* [Task to complete] Word for word, reproduce the records that follow.

::: Information given :::

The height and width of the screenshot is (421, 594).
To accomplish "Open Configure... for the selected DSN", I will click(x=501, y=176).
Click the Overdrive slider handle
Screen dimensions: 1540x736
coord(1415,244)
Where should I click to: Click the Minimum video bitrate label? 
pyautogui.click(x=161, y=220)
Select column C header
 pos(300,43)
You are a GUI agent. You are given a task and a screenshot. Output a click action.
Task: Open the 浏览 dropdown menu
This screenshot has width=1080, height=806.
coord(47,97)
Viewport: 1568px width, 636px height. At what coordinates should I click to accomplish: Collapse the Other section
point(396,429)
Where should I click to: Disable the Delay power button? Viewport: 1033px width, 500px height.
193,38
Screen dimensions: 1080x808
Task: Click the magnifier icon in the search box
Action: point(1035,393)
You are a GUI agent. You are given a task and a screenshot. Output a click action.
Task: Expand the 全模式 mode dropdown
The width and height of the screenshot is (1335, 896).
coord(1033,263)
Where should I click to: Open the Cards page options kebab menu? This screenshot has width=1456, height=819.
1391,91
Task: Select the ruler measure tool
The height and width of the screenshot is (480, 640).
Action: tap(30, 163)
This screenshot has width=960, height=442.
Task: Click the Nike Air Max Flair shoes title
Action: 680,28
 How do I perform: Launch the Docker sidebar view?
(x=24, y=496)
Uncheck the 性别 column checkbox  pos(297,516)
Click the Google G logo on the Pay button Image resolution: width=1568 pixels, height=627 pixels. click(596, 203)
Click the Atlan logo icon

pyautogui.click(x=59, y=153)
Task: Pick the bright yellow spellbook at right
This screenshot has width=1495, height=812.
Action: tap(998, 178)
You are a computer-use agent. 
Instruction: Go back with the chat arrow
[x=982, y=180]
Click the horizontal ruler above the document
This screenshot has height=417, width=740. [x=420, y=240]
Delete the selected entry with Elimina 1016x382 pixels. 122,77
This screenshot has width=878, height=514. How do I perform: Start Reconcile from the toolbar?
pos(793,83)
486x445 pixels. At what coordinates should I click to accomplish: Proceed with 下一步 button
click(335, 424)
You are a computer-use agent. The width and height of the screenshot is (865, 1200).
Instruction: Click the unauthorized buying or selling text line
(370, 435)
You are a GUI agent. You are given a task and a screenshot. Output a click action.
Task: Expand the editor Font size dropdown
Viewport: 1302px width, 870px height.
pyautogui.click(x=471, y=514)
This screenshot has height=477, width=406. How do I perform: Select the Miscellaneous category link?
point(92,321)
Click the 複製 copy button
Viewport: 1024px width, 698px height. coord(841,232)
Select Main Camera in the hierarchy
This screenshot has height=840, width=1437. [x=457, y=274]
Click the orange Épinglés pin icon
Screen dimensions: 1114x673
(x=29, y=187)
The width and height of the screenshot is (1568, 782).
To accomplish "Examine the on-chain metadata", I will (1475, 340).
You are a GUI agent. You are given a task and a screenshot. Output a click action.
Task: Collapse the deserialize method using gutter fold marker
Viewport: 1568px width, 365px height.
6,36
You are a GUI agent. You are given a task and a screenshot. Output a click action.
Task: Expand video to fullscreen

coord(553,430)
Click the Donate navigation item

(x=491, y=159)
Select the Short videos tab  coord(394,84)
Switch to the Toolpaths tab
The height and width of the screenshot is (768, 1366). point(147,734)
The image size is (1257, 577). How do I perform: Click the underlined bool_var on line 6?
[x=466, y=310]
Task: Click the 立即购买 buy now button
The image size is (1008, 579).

:::

* [Result of this task]
The height and width of the screenshot is (421, 594).
To accomplish "Open Configure... for the selected DSN", I will click(x=501, y=176).
Click the Overdrive slider handle
Screen dimensions: 1540x736
coord(1415,244)
Where should I click to: Click the Minimum video bitrate label? 
pyautogui.click(x=161, y=220)
Select column C header
 pos(300,43)
You are a GUI agent. You are given a task and a screenshot. Output a click action.
Task: Open the 浏览 dropdown menu
This screenshot has width=1080, height=806.
coord(47,97)
Viewport: 1568px width, 636px height. At what coordinates should I click to accomplish: Collapse the Other section
point(396,429)
Where should I click to: Disable the Delay power button? Viewport: 1033px width, 500px height.
193,38
Screen dimensions: 1080x808
Task: Click the magnifier icon in the search box
Action: point(1035,393)
You are a GUI agent. You are given a task and a screenshot. Output a click action.
Task: Expand the 全模式 mode dropdown
The width and height of the screenshot is (1335, 896).
coord(1033,263)
Where should I click to: Open the Cards page options kebab menu? This screenshot has width=1456, height=819.
1391,91
Task: Select the ruler measure tool
The height and width of the screenshot is (480, 640).
Action: tap(30, 163)
This screenshot has width=960, height=442.
Task: Click the Nike Air Max Flair shoes title
Action: 680,28
 How do I perform: Launch the Docker sidebar view?
(x=24, y=496)
Uncheck the 性别 column checkbox  pos(297,516)
Click the Google G logo on the Pay button Image resolution: width=1568 pixels, height=627 pixels. click(596, 203)
Click the Atlan logo icon

pyautogui.click(x=59, y=153)
Task: Pick the bright yellow spellbook at right
This screenshot has width=1495, height=812.
Action: tap(998, 178)
You are a computer-use agent. 
Instruction: Go back with the chat arrow
[x=982, y=180]
Click the horizontal ruler above the document
This screenshot has height=417, width=740. [x=420, y=240]
Delete the selected entry with Elimina 1016x382 pixels. 122,77
This screenshot has width=878, height=514. How do I perform: Start Reconcile from the toolbar?
pos(793,83)
486x445 pixels. At what coordinates should I click to accomplish: Proceed with 下一步 button
click(335, 424)
You are a computer-use agent. The width and height of the screenshot is (865, 1200).
Instruction: Click the unauthorized buying or selling text line
(370, 435)
You are a GUI agent. You are given a task and a screenshot. Output a click action.
Task: Expand the editor Font size dropdown
Viewport: 1302px width, 870px height.
pyautogui.click(x=471, y=514)
This screenshot has height=477, width=406. How do I perform: Select the Miscellaneous category link?
point(92,321)
Click the 複製 copy button
Viewport: 1024px width, 698px height. coord(841,232)
Select Main Camera in the hierarchy
This screenshot has height=840, width=1437. [x=457, y=274]
Click the orange Épinglés pin icon
Screen dimensions: 1114x673
(x=29, y=187)
The width and height of the screenshot is (1568, 782).
To accomplish "Examine the on-chain metadata", I will (1475, 340).
You are a GUI agent. You are given a task and a screenshot. Output a click action.
Task: Collapse the deserialize method using gutter fold marker
Viewport: 1568px width, 365px height.
6,36
You are a GUI agent. You are given a task and a screenshot. Output a click action.
Task: Expand video to fullscreen

coord(553,430)
Click the Donate navigation item

(x=491, y=159)
Select the Short videos tab  coord(394,84)
Switch to the Toolpaths tab
The height and width of the screenshot is (768, 1366). point(147,734)
The image size is (1257, 577). How do I perform: Click the underlined bool_var on line 6?
[x=466, y=310]
Task: Click the 立即购买 buy now button
The image size is (1008, 579).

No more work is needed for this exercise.